Administrative liability for breaching the localisation requirement remains unchanged: fines of up to 200,000 roubles for officials (up to 800,000 roubles for repeated violations), and up to 6 million roubles for legal entities (up to 18 million roubles for repeated violations)². It is also possible that using foreign databases in violation of localisation requirements will, in practice, be regarded as a personal data breach, for which significant penalties, including turnover-based fines, will apply from 30 May 2025³.
2. Special Categories of PD Subjects
In addition to the localisation provisions, the new law updates the rules on processing PD relating to special categories of data subjects.

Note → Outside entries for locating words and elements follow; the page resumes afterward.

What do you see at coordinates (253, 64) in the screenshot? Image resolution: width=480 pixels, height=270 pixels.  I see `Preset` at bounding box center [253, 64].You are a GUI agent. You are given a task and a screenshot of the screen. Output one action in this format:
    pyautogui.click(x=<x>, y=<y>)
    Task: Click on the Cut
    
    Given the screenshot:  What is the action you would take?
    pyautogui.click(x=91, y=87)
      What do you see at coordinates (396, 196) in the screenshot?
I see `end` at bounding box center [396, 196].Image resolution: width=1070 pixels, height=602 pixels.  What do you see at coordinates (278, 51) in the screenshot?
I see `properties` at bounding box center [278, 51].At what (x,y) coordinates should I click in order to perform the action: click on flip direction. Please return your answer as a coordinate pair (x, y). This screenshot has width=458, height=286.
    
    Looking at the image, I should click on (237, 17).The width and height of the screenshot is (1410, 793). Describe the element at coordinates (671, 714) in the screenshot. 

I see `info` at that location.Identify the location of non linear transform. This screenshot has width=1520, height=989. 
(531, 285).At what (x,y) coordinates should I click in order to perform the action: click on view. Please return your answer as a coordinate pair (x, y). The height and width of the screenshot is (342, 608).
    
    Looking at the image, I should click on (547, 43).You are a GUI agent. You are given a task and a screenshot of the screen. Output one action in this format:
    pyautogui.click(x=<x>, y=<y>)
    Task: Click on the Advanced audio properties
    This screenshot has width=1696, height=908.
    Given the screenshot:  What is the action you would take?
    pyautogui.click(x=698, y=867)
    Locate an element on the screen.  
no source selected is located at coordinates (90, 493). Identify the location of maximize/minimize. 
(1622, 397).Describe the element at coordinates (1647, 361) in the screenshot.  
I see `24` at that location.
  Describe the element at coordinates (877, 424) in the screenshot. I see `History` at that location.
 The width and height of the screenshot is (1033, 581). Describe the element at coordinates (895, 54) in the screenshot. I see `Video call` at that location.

These include officials of certain public authorities (in particular, law enforcement, supervisory, and judicial bodies), persons providing them with confidential assistance, individuals under state protection, victims, witnesses, and other participants in criminal proceedings. The specific rules for processing PD of these persons are set out in special legislation.
The law also requires PD operators, upon instruction from authorised officials, to provide access to their information systems and/or databases containing PD of these special categories of subjects, including enabling changes to be made.
Recommendations:
- Review PD processing activities involving foreign entities, break them down into stages (collection/receipt, recording, systematisation, re-recording, use, transfer, cross-border transfer, etc.), determine the locations of the servers involved, and identify the roles of the parties involved (operator or processor). Assess whether there is a legal basis for using foreign servers/databases.
- Develop separate algorithms for PD processing operations relating to collection and to the use and/or transfer of already collected PD.
- Check your information systems and databases for possible PD of special categories of subjects.
- Update internal documentation to reflect the new legislative requirements.
¹ Federal Law of 28 February 2025 No. 23-FZ On Amendments to the Federal Law «On Personal Data» and Certain Legislative Acts of the Russian Federation (hereinafter, the «Law»). The new rules enter into force on 1 July 2025.² Paragraphs 8 and 9 of Article 13.11 of the Code of Administrative Offences of the Russian Federation.³ https://epam.ru/ru/legal-updates/view/uzhestochenie-otvetstvennosti-v-oblasti-personalnyh-dannyh:-oborotnye-shtrafy-i-specialnaya-statya-v-ugolovnom-kodekse-rf.
This material has been prepared solely for informational and/or educational purposes and does not constitute legal advice or a legal opinion. EPAM Law, its management, lawyers, and staff cannot guarantee the applicability of such information to your specific circumstances and accept no liability for any decisions you make, or for any direct or indirect losses and/or damages arising from the use of the information contained in these materials, in whole or in part.